5 things you need to know about what is a data breach as millions of passwords leak online
- A data breach is when sensitive, protected, or confidential information is copied, transmitted, viewed, stolen, or used by an individual unauthorized to do so. Think of it like a digital lock being picked, but instead of a physical safe, it's a company's database containing usernames, credit card numbers, or medical records.
- The most common cause isn't a master hacker in a hoodie—it's human error. Simple mistakes like falling for a phishing email (where someone clicks a fake link), using weak passwords like "123456," or losing a work laptop can open the door for cybercriminals.

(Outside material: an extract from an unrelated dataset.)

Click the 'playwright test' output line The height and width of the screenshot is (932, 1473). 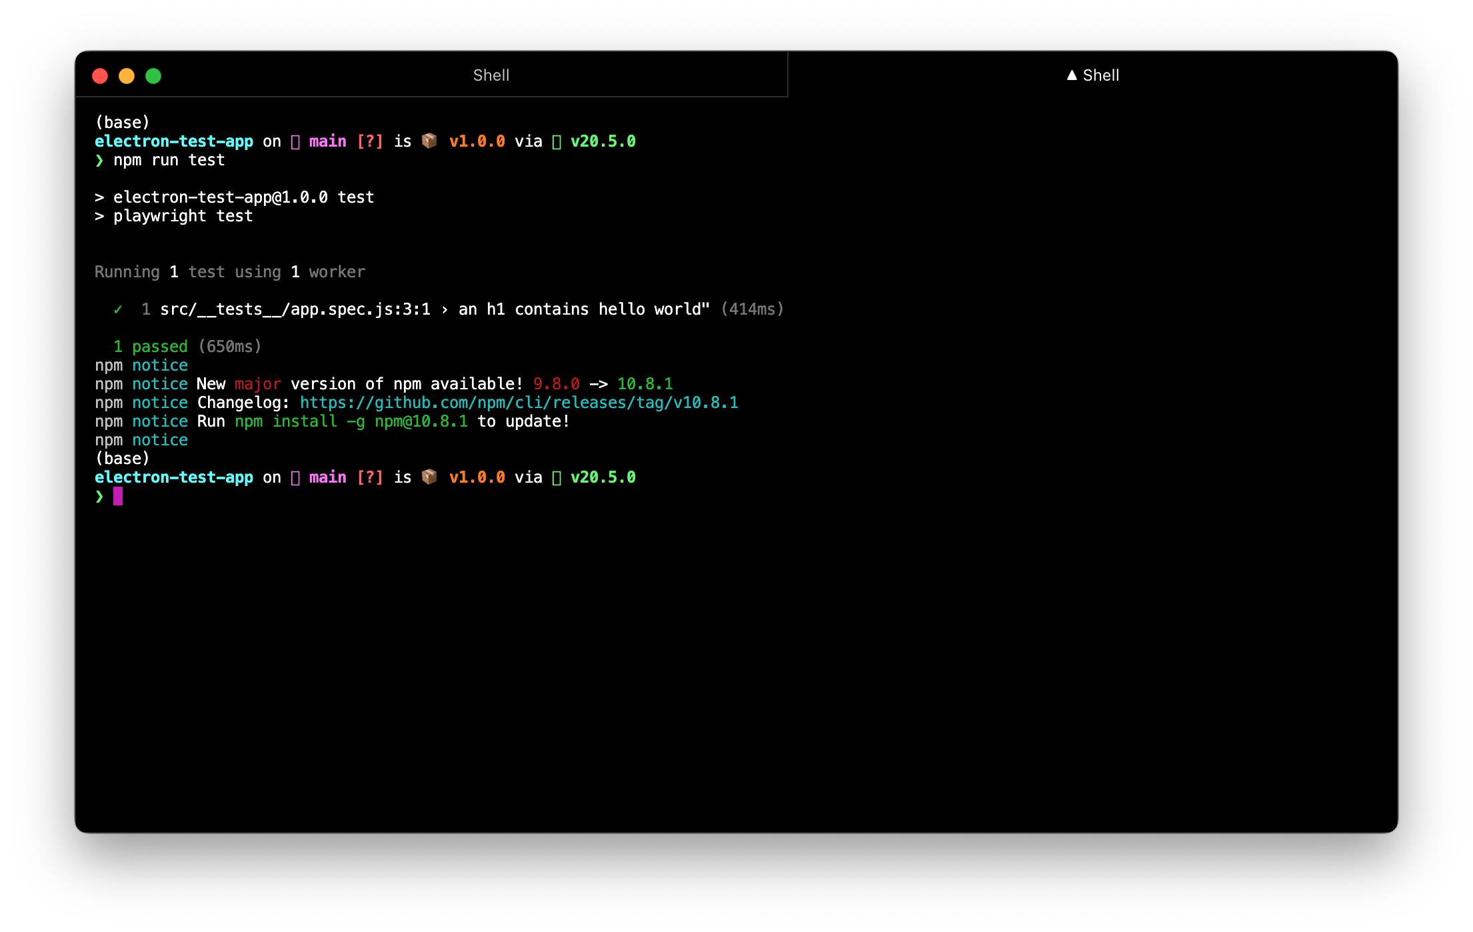pyautogui.click(x=183, y=216)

- The impact goes far beyond just leaked email addresses. When personal data gets exposed, victims face identity theft (someone opening credit cards in your name), financial fraud, or even targeted phishing attacks that feel scarily personalized because the criminals have your private details.
- Companies are legally required to notify you in many regions, but often not immediately. Under laws like GDPR in Europe or state laws in the US, businesses must inform affected individuals within a certain timeframe (usually 72 hours), but the process can take weeks as they investigate the scope of the leak.
- You can protect yourself better than most people think. Use a password manager to create unique, complex passwords for every account, enable two-factor authentication wherever possible, and freeze your credit with major bureaus (it's free and stops fraudsters from opening new accounts in your name).